Weeks after the murder, Littleton had a falling out with employer Skakel over pay. and left the house. Soon after, he lost his teaching position at Brunswick. Hoping to avoid police scrutiny, he move to Nantucket and obtained a teaching position. But, being constantly visited by investigators while on its premises, that school let him go, too.
His life an open window, Littleton began to drink. Then followed a series of immature acts of petty thievery that led to his vilification. Because he stole a few items from local stores and from Nantucket front yards — more on a drunken dare to himself than anything — then tried to bury the items when the law closed in, the Greenwich police began wondering what other secrets he may have at one time buried. A golf club perhaps?

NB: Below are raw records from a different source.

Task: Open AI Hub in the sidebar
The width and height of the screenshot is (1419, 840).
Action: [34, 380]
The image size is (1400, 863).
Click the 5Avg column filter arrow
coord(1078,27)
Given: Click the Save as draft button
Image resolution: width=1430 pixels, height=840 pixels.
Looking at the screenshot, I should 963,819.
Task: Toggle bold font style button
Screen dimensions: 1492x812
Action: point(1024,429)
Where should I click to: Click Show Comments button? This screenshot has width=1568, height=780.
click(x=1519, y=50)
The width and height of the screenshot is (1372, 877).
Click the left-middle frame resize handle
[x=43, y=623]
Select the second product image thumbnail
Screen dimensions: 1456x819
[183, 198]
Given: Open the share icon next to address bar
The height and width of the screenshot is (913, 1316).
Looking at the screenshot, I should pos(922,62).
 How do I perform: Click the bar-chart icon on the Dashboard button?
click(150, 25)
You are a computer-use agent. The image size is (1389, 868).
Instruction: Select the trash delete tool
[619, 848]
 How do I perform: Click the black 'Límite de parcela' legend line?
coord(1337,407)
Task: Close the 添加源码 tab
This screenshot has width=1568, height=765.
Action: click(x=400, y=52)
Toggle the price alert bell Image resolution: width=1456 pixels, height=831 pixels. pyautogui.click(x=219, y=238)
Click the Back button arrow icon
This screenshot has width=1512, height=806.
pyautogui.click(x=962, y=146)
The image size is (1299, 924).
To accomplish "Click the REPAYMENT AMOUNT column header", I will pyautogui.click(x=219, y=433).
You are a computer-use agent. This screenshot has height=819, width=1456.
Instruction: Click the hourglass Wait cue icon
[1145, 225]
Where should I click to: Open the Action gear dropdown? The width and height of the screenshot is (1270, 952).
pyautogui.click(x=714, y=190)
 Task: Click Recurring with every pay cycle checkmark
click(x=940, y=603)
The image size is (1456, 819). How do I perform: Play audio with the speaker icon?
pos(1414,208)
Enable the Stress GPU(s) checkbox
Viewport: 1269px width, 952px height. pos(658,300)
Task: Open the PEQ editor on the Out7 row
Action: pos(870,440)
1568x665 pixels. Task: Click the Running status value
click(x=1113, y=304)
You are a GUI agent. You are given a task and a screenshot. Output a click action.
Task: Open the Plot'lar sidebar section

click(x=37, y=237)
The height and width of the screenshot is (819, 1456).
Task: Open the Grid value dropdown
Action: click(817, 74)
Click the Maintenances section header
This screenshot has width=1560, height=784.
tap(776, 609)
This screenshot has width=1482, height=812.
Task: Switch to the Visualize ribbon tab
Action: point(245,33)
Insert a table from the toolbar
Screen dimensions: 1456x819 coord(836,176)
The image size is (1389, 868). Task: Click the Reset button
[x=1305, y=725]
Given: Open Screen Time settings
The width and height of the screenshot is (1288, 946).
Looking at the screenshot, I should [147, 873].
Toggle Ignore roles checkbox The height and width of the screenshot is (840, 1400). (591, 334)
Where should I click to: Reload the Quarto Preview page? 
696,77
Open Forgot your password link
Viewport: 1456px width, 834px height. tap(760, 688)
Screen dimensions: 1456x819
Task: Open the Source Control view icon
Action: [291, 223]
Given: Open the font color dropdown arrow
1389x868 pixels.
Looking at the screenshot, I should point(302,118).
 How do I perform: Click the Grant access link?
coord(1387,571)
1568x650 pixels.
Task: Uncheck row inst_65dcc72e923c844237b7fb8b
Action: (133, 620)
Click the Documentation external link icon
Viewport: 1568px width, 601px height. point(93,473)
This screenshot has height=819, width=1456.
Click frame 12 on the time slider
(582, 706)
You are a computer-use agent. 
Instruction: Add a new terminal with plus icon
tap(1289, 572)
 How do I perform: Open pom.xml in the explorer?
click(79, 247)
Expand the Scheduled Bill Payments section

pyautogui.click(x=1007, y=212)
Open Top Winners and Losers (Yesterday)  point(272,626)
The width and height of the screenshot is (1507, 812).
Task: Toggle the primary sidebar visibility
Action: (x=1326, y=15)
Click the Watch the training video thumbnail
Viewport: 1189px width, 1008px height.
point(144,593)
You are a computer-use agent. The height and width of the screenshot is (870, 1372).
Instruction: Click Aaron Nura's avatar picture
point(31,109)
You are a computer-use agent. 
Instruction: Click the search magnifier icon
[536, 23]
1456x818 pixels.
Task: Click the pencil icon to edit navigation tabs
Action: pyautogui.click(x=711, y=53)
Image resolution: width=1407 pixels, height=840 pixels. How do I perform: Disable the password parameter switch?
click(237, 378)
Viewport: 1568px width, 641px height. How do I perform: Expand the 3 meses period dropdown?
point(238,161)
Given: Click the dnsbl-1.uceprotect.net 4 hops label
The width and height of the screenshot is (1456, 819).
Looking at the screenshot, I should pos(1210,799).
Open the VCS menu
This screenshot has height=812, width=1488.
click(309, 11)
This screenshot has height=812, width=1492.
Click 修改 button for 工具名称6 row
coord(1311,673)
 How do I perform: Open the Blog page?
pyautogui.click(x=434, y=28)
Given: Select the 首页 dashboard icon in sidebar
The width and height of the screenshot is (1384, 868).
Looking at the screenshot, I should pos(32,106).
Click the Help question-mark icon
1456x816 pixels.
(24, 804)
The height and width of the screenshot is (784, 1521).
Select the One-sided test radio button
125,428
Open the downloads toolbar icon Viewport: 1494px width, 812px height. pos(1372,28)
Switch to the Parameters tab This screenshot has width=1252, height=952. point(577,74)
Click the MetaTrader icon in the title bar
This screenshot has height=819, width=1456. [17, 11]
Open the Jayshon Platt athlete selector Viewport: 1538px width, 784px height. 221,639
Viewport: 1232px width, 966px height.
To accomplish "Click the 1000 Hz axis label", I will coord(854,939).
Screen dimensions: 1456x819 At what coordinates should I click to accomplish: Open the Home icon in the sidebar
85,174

But, try as it may, the legal system could not find anything deeper than a nervous, neurotic nature under Littleton's garments, nothing worthy of the flames of a sacrificial altar. "I don't think (the petty thievery ) was done maliciously," says retired detective Steve Carroll, who spent two years on the case. "That is why we kind of ruled him out. It would usually happen after he'd been drinking. He'd get off of work and stop and have a few beers, which is normal for a young guy. And then, walking home...he'd pick these things up by somebody's house. He was getting his jollies. Getting a rush."
Another go for a job in Florida gone disastrous, a try at marriage proven half-fast, Littleton ultimately surrendered to the abstract. According to author Timothy Dumas, the Skakel's star-crossed tutor finally lost himself in Australia — "about as far away as one can get from Greenwich, Connecticut."